En una nave, a la salida de Benavites, una docena de hombres de color (negro) separa manualmente naranjas en cajas. Se sientan a la sombra de un rácano tendejón en la entrada. Cuando juntan unas cuantas, otro hombre de color (blanco) las retira con una carretilla elevadora hacia el interior de la nave. Unos kilómetros más adelante hacen lo propio otras personas en la trasera de un camión, junto a la ermita de Santiago, a pie de sembrado. Un grupo de subsaharianos carga cajas en un remolque hasta llenarlo, son supervisados por dos europeos. Uno es el conductor del vehículo y tiene aspecto del Este: rubicundo, espigado, delgado; el otro es valenciano, alto, moreno y grueso bajo el sombrero de paja: despacha órdenes altisonantes en su lengua que los africanos acatan sin dudar.

• Tareas a realizar:
• A. Enumera los rasgos físicos con los que el texto dado describe al conductor del vehículo.
• B. Según el texto dado, indica si cada afirmación es correcta (sí o no) y cita las palabras que lo deciden: (i) En la nave de Benavites las naranjas se separan a máquina. (ii) El conductor del vehículo es el valenciano. (iii) Los africanos obedecen sin dudar las órdenes del valenciano.
• C. En el texto dado, ¿junto a qué lugar se encuentra el camión en cuya trasera se cargan cajas?
Responde basándote únicamente en el texto dado.

• Datos extraídos:
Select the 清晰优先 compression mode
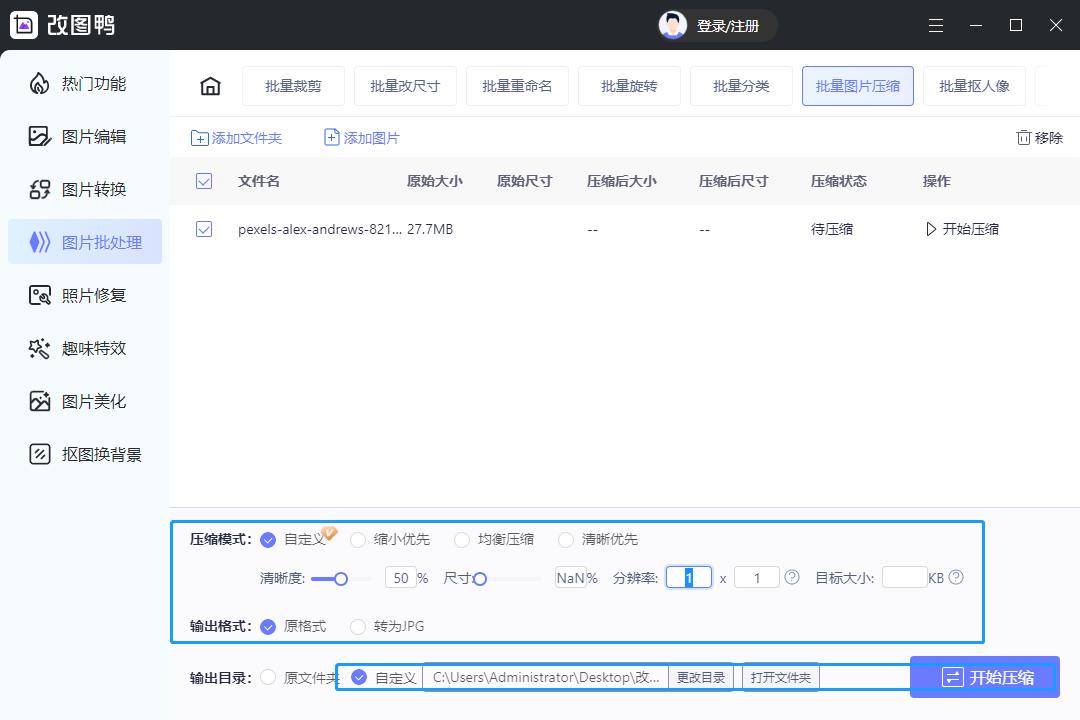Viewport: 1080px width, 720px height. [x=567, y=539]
==
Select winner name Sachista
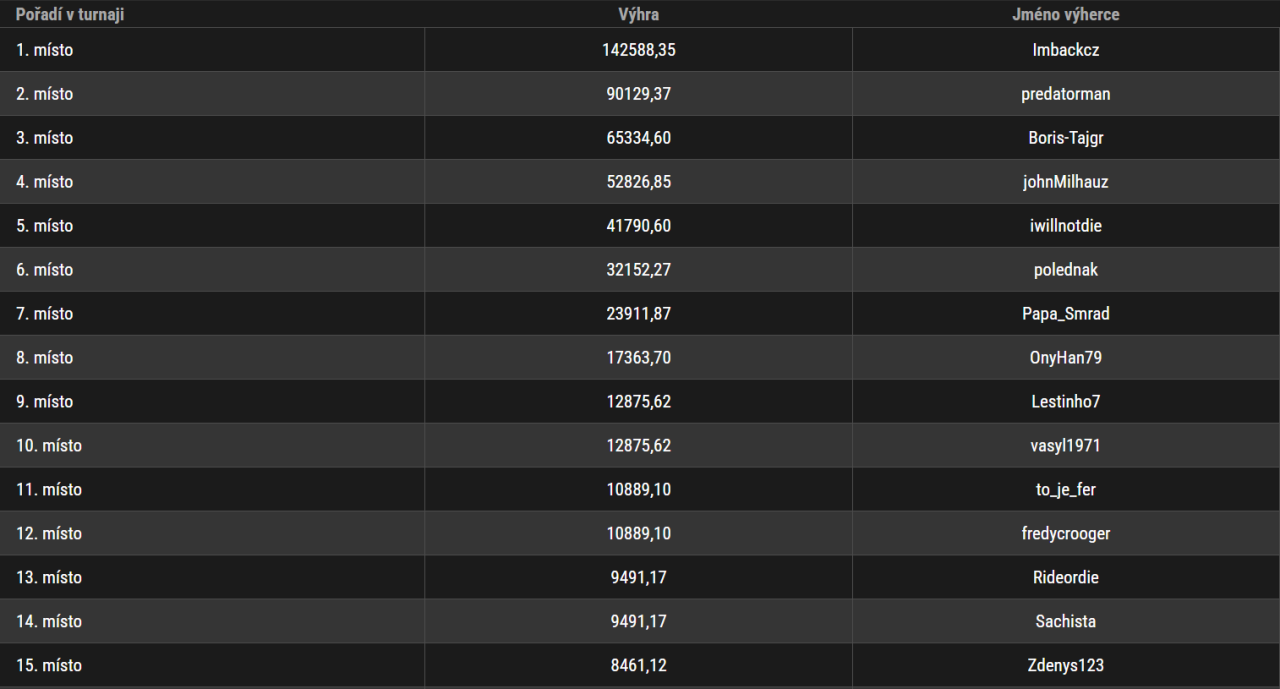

• Soluciones:
• A. Rubicundo, espigado y delgado.

• B.
(i) No: "separa manualmente naranjas en cajas".
(ii) No: "Uno es el conductor del vehículo y tiene aspecto del Este".
(iii) Sí: "despacha órdenes altisonantes en su lengua que los africanos acatan sin dudar".

• C. Junto a la ermita de Santiago.